• _Problem to work on_:
Each line of the entries that mentions the string "computer" needs to be reported.

• _Information_:

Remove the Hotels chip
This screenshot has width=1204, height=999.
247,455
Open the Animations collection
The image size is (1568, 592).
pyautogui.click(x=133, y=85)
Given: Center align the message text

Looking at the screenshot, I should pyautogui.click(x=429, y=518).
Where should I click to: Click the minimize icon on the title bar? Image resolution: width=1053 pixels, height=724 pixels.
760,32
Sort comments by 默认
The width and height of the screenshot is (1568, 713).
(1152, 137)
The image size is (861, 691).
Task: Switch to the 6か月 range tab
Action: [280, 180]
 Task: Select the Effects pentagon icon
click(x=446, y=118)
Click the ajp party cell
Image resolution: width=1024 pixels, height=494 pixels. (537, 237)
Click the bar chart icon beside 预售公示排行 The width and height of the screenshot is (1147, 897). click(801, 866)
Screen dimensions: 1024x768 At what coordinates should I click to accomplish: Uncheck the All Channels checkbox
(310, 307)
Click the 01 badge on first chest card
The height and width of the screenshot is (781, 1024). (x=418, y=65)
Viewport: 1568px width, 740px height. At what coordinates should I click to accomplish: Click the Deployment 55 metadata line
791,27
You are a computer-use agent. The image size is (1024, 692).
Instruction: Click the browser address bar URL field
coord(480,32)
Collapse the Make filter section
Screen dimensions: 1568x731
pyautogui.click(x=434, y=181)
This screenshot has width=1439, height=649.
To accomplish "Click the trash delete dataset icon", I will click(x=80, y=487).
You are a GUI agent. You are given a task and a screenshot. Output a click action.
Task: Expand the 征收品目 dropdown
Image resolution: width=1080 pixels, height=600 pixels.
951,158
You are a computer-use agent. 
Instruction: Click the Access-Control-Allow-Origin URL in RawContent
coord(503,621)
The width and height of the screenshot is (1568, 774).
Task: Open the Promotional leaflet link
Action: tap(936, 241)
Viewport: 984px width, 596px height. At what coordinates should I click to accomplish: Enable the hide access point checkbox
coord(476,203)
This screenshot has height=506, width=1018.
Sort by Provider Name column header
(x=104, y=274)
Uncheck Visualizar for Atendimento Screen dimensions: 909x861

• _Solution to this problem_:
You are a computer-use agent. The image size is (1024, 692).
You are a computer-use agent. 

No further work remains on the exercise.